Another solution is to take steps on domestic, comprehensive federal policy initiatives. During some programs broadcast by public broadcasting stations, audiences have called-in and demonstrated their disdain with lack of efficient national policy to address global warming. During President George W. Bush's administration in 2001, WILL hosted a call-in show with Myron Ebell, Director of Global Warming and International Environmental Policy at the Competitive Enterprise Institute, an organization which advised President Bush's administration on his energy plan.
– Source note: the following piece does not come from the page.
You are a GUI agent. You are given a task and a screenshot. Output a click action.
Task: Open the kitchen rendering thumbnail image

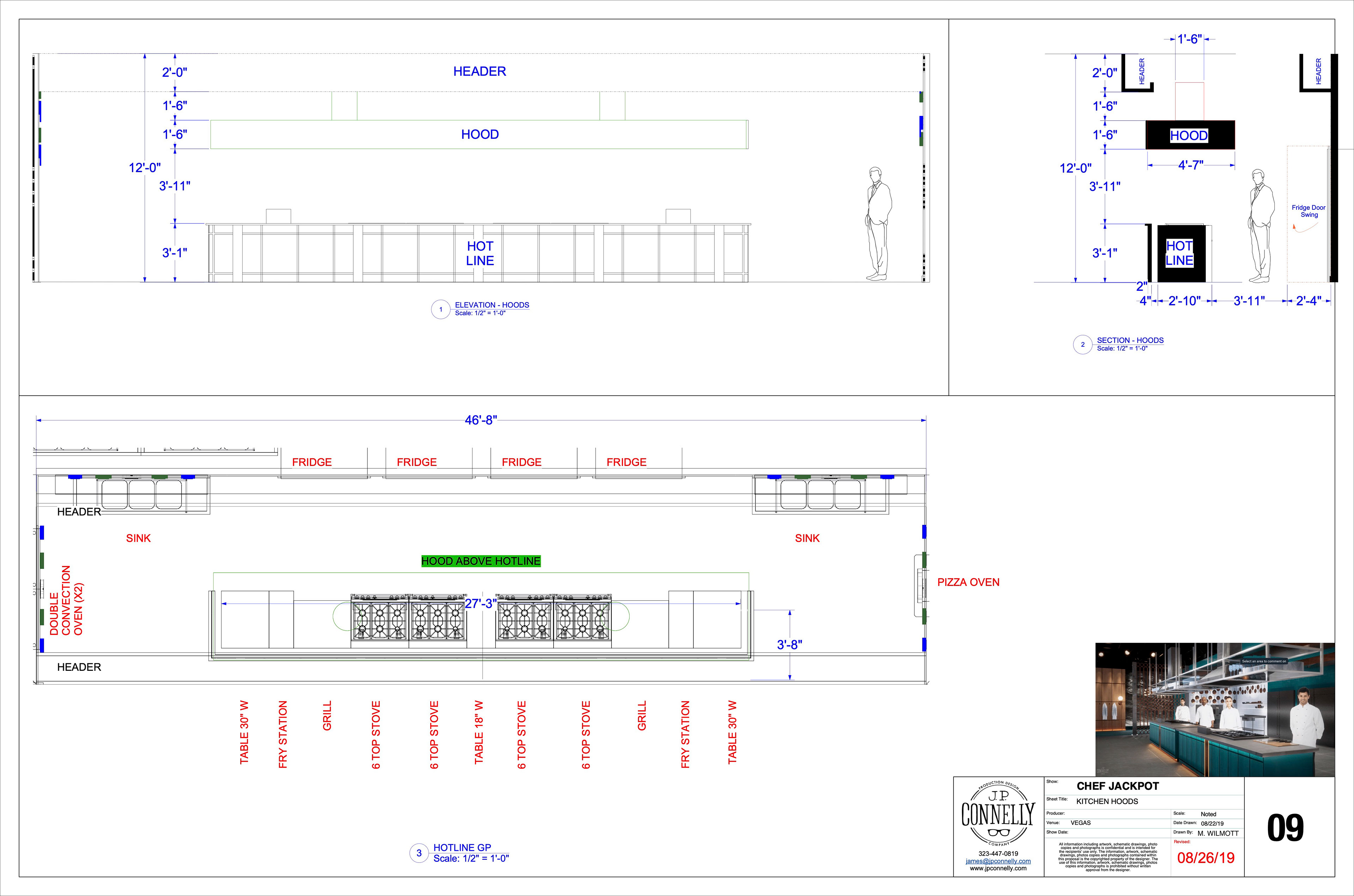point(1214,709)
According to his biography on the Competitive Enterprise Institute website, Ebell and the Cooler Heads Coalition which he chairs question "global warming alarmism and oppose energy rationing policies." During his interview, Ebell expressed arguments against energy policy of the Clinton-Gore administration, whose agenda he claimed "fit in very well with the environmental agenda" of their administration. "Second is the issue of global warming," he argued, "and as you know Vice President Gore...may not have invented the internet but he did pretty much invent global warming. He really truly believes that people have to use a lot less energy, particularly fossil fuel energy..." He thought that the Bush plan was "a u-turn away from that approach." David Enge, host of the show, discussed environmentalists' criticism of the Bush energy plan is its continued reliance on fossil fuels, that as a result of their burning add carbon dioxide to the atmosphere, which has been "important in global warming, something that many people feel is a continuing problem." The first caller asked about Mr. Ebell's scientific credentials, for which he had none, and about from whom his institute receives its funding. Another listener called in to express her concerns "I'm calling from my car phone for the very first time because I'm like the previous caller absolutely infuriated at your speaker who clearly is big business, oil corporations, is not a scientist and who refuses to divulge who is funding his institute, which clearly has a conservative anti-envrionment bias..." Ebell replied "I think that the ad-hominum attack really has limited usefulness. It's really not where people come from, what they look like, what the color of their skin is, where they get their money, it's what they argue." By the end of the hour-long program, several other callers also had the chance to express similar concerns.

Yet other proposed solutions focus on specific technologies. "The bad news is that climate change is far worse than most people are led to believe," states Daniel Schrag, geochemist and Director of Harvard University's Center for the Environment, in a public talk recorded in 2008. Many of the recordings in this exhibit document scientific evidence of imminent sea-level rise, more frequent and severe weather and heat waves, and longer wildfire seasons that need to be confronted. Dr. Schrag discussed ways in which local communities will need to adapt to the changed planet. He also presented some technological methods of geo-engineering the climate on a global scale, such as reflecting sunlight by putting aerosols in the atmosphere. "It's a terrifying idea...the worst possible idea except for the alternative." Comparing global geo-engineering methods with a tourniquet, he stated, "they may be necessary and we need to understand them because we might actually need them, but boy, I hope not." When communicating the human-driven causes of climate change that have taken place over the last 150 years, Dr. Schrag said we should "hope that the next 150 years is going to look very, very different."